- What you will do -
In full and without change, return each entry.

- Given records -
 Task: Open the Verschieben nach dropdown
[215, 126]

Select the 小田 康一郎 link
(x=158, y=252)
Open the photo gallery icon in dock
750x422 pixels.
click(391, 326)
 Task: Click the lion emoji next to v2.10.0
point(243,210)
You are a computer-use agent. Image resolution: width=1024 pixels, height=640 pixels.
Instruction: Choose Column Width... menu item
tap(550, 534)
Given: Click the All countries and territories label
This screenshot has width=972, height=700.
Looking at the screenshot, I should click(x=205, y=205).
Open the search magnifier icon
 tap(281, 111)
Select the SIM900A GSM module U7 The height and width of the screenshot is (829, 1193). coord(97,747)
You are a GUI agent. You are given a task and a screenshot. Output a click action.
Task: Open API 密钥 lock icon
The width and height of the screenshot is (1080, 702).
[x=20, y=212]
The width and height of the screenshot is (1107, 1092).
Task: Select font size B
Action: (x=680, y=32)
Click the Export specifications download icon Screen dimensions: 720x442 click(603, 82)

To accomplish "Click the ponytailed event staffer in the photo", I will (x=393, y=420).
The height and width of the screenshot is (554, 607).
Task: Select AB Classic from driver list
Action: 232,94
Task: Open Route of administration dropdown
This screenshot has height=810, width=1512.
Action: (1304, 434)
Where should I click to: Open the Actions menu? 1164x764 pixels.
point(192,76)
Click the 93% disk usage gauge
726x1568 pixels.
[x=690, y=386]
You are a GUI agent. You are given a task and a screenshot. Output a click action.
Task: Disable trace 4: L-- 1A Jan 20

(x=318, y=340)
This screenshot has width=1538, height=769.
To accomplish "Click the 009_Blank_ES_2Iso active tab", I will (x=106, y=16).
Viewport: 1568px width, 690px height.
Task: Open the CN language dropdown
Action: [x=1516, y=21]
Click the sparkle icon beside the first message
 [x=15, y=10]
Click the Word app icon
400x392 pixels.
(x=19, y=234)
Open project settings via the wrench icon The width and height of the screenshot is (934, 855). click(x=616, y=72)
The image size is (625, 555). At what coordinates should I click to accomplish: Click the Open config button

- Task result -
 Task: Open the Verschieben nach dropdown
[215, 126]

Select the 小田 康一郎 link
(x=158, y=252)
Open the photo gallery icon in dock
750x422 pixels.
click(391, 326)
 Task: Click the lion emoji next to v2.10.0
point(243,210)
You are a computer-use agent. Image resolution: width=1024 pixels, height=640 pixels.
Instruction: Choose Column Width... menu item
tap(550, 534)
Given: Click the All countries and territories label
This screenshot has width=972, height=700.
Looking at the screenshot, I should click(x=205, y=205).
Open the search magnifier icon
 tap(281, 111)
Select the SIM900A GSM module U7 The height and width of the screenshot is (829, 1193). coord(97,747)
You are a GUI agent. You are given a task and a screenshot. Output a click action.
Task: Open API 密钥 lock icon
The width and height of the screenshot is (1080, 702).
[x=20, y=212]
The width and height of the screenshot is (1107, 1092).
Task: Select font size B
Action: (x=680, y=32)
Click the Export specifications download icon Screen dimensions: 720x442 click(603, 82)

To accomplish "Click the ponytailed event staffer in the photo", I will (x=393, y=420).
The height and width of the screenshot is (554, 607).
Task: Select AB Classic from driver list
Action: 232,94
Task: Open Route of administration dropdown
This screenshot has height=810, width=1512.
Action: (1304, 434)
Where should I click to: Open the Actions menu? 1164x764 pixels.
point(192,76)
Click the 93% disk usage gauge
726x1568 pixels.
[x=690, y=386]
You are a GUI agent. You are given a task and a screenshot. Output a click action.
Task: Disable trace 4: L-- 1A Jan 20

(x=318, y=340)
This screenshot has width=1538, height=769.
To accomplish "Click the 009_Blank_ES_2Iso active tab", I will (x=106, y=16).
Viewport: 1568px width, 690px height.
Task: Open the CN language dropdown
Action: [x=1516, y=21]
Click the sparkle icon beside the first message
 [x=15, y=10]
Click the Word app icon
400x392 pixels.
(x=19, y=234)
Open project settings via the wrench icon The width and height of the screenshot is (934, 855). click(x=616, y=72)
The image size is (625, 555). At what coordinates should I click to accomplish: Click the Open config button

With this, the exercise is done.